**To do:**
1. In the post on Frank Zappa, what year is the segment with Steve Allen from?
2. Switch "talk show host" to "television host" in everything from "Z is for Zappa" down to "Frank’s musical direction." in the post on Frank Zappa.

Z is for Zappa

Frank_Zappa_-_Jazz_From_HellHe was an iconoclastic fellow, that Frank Zappa was. The Wikipedia described him as “an American musician, bandleader, songwriter, composer, recording engineer, record producer, and film director.”

Here’s a 16-minute segment from 1963 with Steve Allen, a talk show host formerly on the Tonight Show, featuring a then-unknown musician playing a most unusual instrument. The sounds are early indicators of Frank’s musical direction.

I learned about Frank Zappa originally because he was usually represented on those early Warner Brothers Loss Leader compilation albums (two LPs for two bucks) in the late 1960s and early 1970s, often on the fourth side, where his unconventional music wouldn’t turn off the less adventuresome listener. There was even a special Loss Leader, ZAPPÉD, “a single disc featuring acts on Frank Zappa’s Bizarre/Straight labels.” Many of his songs in that first period were as a part of the group The Mothers of Invention. One of his best-known songs, from one of those albums, is the instrumental Peaches en Regalia [LISTEN].

(Pixel coordinate grounding rows)
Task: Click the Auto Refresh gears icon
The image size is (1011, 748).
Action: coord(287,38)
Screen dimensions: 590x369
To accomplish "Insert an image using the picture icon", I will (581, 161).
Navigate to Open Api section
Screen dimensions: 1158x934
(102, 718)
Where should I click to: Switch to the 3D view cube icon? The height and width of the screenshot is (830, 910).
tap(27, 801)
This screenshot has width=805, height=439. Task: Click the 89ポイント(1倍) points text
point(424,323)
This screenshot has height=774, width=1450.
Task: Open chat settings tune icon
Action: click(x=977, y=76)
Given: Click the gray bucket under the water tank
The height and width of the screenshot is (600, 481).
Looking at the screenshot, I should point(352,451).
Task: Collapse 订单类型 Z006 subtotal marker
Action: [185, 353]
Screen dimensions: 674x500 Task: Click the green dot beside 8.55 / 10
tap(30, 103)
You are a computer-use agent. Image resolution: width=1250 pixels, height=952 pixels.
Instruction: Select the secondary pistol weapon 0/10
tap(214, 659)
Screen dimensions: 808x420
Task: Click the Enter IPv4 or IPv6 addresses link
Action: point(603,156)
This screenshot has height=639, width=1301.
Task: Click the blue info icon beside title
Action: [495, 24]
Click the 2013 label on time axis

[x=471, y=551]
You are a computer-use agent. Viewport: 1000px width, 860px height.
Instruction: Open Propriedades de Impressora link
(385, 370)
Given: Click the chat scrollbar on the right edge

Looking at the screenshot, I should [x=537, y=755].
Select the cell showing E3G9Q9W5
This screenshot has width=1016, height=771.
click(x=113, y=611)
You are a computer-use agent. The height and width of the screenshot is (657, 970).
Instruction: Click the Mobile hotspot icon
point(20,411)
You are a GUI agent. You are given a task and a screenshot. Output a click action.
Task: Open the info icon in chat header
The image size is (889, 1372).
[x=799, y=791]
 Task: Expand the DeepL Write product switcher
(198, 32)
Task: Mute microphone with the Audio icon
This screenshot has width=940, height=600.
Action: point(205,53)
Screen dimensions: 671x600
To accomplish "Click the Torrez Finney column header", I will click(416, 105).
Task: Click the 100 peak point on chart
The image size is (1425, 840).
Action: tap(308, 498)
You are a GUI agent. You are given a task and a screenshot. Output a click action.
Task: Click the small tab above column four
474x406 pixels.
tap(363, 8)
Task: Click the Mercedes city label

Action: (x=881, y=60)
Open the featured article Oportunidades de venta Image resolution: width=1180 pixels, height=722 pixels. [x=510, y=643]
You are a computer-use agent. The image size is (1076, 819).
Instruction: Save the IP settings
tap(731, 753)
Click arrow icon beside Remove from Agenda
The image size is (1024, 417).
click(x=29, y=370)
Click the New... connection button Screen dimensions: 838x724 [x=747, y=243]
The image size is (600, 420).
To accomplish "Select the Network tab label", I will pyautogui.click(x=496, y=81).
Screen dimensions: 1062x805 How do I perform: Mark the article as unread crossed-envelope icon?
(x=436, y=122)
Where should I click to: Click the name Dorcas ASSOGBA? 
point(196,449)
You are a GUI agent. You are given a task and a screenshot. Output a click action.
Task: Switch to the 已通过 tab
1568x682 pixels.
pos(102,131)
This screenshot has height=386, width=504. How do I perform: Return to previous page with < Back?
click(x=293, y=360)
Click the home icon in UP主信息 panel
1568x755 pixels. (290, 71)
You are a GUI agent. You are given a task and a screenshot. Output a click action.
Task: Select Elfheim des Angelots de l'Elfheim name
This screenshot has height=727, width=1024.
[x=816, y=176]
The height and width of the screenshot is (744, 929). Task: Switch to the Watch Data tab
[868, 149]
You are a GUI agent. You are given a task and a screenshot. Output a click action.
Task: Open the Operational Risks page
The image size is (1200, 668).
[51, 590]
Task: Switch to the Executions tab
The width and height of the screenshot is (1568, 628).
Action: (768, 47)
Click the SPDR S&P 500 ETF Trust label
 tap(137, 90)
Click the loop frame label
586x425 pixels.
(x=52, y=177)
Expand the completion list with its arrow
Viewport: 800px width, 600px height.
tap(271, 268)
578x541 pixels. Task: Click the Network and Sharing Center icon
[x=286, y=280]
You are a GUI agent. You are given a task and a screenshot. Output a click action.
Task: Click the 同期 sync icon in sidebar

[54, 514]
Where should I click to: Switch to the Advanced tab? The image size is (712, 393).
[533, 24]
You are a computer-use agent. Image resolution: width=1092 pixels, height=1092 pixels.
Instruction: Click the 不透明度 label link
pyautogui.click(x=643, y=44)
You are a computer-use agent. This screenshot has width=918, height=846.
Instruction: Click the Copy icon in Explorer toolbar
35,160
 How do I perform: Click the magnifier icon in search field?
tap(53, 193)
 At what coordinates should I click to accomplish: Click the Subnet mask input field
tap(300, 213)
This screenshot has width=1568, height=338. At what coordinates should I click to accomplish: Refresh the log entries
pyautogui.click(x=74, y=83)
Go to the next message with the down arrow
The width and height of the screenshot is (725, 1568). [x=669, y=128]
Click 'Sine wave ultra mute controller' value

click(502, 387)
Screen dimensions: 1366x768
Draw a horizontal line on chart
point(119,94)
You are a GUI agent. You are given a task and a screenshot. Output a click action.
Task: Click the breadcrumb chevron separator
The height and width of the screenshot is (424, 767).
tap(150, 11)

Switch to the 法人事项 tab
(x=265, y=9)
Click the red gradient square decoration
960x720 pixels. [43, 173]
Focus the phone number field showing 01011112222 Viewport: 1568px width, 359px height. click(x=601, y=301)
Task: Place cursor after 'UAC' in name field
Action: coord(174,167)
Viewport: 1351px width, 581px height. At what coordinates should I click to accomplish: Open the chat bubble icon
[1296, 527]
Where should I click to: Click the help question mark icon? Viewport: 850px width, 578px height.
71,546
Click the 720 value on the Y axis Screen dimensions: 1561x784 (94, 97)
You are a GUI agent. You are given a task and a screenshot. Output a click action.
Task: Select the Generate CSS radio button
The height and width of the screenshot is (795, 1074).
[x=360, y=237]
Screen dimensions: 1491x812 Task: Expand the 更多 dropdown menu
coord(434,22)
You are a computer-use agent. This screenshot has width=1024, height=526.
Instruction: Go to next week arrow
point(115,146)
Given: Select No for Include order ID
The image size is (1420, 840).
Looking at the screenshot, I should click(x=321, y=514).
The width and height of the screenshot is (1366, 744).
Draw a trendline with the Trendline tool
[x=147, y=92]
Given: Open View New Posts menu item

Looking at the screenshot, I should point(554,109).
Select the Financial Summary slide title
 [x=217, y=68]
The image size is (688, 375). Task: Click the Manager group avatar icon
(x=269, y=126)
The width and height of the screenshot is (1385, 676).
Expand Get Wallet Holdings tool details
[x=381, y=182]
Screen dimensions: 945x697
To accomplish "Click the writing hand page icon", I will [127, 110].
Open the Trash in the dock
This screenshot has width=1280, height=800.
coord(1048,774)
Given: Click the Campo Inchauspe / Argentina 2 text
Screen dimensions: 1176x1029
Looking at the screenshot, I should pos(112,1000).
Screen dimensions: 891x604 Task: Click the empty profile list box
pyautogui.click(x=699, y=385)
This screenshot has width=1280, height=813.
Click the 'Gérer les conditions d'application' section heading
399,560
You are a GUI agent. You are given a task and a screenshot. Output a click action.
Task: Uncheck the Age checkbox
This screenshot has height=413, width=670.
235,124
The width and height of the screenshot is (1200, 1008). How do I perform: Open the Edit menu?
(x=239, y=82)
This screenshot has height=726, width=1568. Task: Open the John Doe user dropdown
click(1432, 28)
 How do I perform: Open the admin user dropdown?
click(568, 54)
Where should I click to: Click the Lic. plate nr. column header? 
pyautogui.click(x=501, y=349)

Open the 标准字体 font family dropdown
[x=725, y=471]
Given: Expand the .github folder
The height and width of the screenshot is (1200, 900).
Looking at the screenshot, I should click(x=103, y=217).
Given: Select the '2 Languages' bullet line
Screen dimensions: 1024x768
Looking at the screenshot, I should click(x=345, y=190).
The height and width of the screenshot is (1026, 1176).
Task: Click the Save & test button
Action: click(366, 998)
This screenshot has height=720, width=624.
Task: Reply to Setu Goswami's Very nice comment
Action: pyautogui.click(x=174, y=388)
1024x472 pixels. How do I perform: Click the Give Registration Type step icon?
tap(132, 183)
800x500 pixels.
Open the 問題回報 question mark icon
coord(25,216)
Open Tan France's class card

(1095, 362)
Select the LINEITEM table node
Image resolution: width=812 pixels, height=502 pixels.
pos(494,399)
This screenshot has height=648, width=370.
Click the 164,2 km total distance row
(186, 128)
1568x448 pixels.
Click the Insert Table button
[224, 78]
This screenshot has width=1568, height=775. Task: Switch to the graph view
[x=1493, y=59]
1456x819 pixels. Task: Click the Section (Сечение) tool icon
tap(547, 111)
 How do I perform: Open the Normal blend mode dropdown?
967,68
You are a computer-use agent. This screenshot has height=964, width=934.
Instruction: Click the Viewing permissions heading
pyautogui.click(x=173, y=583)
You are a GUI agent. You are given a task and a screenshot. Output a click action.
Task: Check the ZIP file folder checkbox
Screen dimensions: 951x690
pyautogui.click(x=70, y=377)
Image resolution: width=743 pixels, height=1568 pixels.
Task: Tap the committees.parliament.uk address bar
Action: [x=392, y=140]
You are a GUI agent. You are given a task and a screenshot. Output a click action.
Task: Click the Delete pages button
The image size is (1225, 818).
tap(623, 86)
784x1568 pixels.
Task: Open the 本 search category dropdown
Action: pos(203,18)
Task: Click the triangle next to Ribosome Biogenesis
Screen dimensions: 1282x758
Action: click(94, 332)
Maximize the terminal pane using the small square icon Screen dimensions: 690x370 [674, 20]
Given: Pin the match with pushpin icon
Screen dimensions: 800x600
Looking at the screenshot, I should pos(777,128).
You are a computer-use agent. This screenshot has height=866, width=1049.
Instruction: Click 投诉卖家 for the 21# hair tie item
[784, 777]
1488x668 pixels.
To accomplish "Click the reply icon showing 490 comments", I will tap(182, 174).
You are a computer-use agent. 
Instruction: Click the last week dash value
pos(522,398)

**Answers given:**
1. 1963

2.
Z is for Zappa

Frank_Zappa_-_Jazz_From_HellHe was an iconoclastic fellow, that Frank Zappa was. The Wikipedia described him as “an American musician, bandleader, songwriter, composer, recording engineer, record producer, and film director.”

Here’s a 16-minute segment from 1963 with Steve Allen, a television host formerly on the Tonight Show, featuring a then-unknown musician playing a most unusual instrument. The sounds are early indicators of Frank’s musical direction.